[Stored records]
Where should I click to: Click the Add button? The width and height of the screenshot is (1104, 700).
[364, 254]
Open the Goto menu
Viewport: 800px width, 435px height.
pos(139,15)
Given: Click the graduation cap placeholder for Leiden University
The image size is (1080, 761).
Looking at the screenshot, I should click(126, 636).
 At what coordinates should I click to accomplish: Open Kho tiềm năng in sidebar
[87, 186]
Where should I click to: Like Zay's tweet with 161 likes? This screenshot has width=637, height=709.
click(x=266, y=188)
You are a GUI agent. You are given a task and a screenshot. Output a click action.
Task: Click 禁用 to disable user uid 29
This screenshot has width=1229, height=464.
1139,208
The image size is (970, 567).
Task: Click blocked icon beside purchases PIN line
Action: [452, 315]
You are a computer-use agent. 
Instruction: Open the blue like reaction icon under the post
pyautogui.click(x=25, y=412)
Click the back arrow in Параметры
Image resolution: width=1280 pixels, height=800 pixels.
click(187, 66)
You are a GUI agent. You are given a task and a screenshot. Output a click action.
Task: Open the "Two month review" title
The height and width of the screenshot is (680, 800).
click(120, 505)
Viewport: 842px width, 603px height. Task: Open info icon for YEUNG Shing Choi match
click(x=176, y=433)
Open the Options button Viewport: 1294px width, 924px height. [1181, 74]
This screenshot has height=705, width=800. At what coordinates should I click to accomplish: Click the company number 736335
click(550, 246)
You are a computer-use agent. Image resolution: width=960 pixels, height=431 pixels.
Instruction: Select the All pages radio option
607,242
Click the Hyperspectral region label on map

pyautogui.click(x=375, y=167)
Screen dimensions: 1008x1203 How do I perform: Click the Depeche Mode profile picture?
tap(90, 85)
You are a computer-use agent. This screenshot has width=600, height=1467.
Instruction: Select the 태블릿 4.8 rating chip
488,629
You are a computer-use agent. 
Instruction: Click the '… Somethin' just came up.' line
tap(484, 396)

**Your task**
Copy out only the lines above from the one with "Open the Goto menu" to the one with "Click the back arrow in Параметры", inclusive, exactly as they stand.

**Output below**
Open the Goto menu
Viewport: 800px width, 435px height.
pos(139,15)
Given: Click the graduation cap placeholder for Leiden University
The image size is (1080, 761).
Looking at the screenshot, I should click(126, 636).
 At what coordinates should I click to accomplish: Open Kho tiềm năng in sidebar
[87, 186]
Where should I click to: Like Zay's tweet with 161 likes? This screenshot has width=637, height=709.
click(x=266, y=188)
You are a GUI agent. You are given a task and a screenshot. Output a click action.
Task: Click 禁用 to disable user uid 29
This screenshot has width=1229, height=464.
1139,208
The image size is (970, 567).
Task: Click blocked icon beside purchases PIN line
Action: [452, 315]
You are a computer-use agent. 
Instruction: Open the blue like reaction icon under the post
pyautogui.click(x=25, y=412)
Click the back arrow in Параметры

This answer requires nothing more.